### WHAT YOU WILL DO
Reproduce the listing from its first line through the line containing "will click(x=945, y=291).", keeping the requests. Shift every click coordinate in the answers by adding 76 to it.

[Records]
* * * *

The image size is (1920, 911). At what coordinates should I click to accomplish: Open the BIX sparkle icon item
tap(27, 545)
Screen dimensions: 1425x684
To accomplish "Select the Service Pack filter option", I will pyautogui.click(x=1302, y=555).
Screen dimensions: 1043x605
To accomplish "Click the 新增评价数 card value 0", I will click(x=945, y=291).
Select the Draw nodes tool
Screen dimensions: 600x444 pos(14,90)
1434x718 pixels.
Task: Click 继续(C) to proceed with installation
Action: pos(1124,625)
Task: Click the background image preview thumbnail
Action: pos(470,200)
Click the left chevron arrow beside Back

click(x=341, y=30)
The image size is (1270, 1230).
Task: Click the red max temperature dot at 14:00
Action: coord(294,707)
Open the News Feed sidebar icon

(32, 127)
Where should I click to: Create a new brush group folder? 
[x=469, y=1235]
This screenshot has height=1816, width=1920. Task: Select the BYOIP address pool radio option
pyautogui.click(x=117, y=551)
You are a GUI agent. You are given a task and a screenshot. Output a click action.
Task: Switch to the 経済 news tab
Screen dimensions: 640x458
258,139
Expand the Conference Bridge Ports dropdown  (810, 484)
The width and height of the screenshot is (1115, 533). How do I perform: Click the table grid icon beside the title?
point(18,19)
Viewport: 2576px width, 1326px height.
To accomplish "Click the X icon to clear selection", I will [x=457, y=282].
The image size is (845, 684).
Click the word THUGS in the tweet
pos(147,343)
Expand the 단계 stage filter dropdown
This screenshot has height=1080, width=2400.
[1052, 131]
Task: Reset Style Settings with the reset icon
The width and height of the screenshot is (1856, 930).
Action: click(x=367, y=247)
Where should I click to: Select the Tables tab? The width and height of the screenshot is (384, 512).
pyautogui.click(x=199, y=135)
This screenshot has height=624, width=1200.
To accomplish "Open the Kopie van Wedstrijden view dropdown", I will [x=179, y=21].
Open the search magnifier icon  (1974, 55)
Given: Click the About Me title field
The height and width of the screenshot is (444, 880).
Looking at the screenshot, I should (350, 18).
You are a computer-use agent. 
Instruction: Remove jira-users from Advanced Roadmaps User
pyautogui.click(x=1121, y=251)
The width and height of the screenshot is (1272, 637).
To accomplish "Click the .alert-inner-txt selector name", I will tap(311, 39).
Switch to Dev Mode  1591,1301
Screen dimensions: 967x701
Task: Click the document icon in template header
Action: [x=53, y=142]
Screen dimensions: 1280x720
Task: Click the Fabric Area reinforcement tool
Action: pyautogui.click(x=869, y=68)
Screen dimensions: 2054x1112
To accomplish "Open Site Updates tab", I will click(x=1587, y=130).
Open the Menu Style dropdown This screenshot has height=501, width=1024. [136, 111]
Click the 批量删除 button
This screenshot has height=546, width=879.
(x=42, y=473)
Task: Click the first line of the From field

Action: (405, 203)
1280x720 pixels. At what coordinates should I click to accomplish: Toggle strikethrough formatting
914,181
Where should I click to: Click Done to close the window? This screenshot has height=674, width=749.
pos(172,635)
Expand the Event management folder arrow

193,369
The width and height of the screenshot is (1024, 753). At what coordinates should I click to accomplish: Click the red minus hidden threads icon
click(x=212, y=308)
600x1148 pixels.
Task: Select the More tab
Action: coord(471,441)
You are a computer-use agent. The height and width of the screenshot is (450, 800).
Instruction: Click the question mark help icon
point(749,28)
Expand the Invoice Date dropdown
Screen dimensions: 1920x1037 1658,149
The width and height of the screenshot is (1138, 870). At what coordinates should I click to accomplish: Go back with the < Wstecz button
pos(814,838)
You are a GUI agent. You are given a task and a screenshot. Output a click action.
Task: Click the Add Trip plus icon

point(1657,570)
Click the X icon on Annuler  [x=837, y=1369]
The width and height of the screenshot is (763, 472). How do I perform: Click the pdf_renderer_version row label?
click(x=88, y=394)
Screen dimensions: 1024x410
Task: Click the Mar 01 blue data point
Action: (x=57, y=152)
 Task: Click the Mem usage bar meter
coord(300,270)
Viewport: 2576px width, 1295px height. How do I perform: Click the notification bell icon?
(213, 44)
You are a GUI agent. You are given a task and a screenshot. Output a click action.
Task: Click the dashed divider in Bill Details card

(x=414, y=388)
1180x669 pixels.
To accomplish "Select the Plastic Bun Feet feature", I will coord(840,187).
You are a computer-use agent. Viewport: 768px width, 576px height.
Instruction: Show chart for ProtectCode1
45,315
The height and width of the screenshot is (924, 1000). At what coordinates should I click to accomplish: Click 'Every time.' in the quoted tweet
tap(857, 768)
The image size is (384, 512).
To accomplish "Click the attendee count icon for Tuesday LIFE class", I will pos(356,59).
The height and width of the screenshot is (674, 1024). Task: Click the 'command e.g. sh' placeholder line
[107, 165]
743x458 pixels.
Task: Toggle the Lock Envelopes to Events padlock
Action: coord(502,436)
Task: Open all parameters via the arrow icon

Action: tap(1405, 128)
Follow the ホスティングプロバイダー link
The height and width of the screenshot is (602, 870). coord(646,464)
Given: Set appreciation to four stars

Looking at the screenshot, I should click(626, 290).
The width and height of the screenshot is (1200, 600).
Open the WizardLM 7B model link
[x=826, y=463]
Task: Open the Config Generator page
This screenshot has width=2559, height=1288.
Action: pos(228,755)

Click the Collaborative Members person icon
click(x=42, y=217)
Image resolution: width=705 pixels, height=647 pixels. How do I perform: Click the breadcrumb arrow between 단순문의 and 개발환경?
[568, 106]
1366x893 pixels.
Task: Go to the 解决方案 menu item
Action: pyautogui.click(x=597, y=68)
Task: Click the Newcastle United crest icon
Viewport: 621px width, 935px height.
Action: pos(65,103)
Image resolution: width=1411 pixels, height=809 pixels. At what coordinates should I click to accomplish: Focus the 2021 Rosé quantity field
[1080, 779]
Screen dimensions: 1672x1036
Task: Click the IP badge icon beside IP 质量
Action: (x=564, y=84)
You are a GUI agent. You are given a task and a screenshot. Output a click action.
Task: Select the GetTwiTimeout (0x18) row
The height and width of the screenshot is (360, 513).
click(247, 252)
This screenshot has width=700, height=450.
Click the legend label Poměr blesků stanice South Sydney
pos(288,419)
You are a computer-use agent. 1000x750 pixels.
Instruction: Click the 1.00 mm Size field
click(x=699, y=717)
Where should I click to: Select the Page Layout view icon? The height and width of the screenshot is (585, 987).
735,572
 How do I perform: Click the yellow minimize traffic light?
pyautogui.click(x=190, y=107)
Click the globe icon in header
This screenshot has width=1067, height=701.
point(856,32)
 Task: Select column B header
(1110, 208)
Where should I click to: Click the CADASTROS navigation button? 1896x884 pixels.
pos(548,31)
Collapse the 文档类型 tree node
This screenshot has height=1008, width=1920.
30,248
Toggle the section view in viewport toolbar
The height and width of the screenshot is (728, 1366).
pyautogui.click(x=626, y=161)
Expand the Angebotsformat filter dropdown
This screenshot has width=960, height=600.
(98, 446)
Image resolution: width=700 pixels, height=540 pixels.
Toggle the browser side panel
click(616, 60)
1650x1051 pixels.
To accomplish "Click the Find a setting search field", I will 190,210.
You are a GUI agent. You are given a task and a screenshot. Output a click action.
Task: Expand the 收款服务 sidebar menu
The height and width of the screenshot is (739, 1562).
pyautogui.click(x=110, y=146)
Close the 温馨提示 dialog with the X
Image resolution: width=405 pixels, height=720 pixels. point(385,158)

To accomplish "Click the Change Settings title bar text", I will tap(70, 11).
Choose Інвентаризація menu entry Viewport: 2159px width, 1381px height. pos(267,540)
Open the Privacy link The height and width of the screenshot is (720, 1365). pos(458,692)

* * * *

### ANSWER TO THE PROBLEM
The image size is (1920, 911). At what coordinates should I click to accomplish: Open the BIX sparkle icon item
tap(103, 621)
Screen dimensions: 1425x684
To accomplish "Select the Service Pack filter option", I will pyautogui.click(x=1378, y=631).
Screen dimensions: 1043x605
To accomplish "Click the 新增评价数 card value 0", I will click(x=1021, y=367).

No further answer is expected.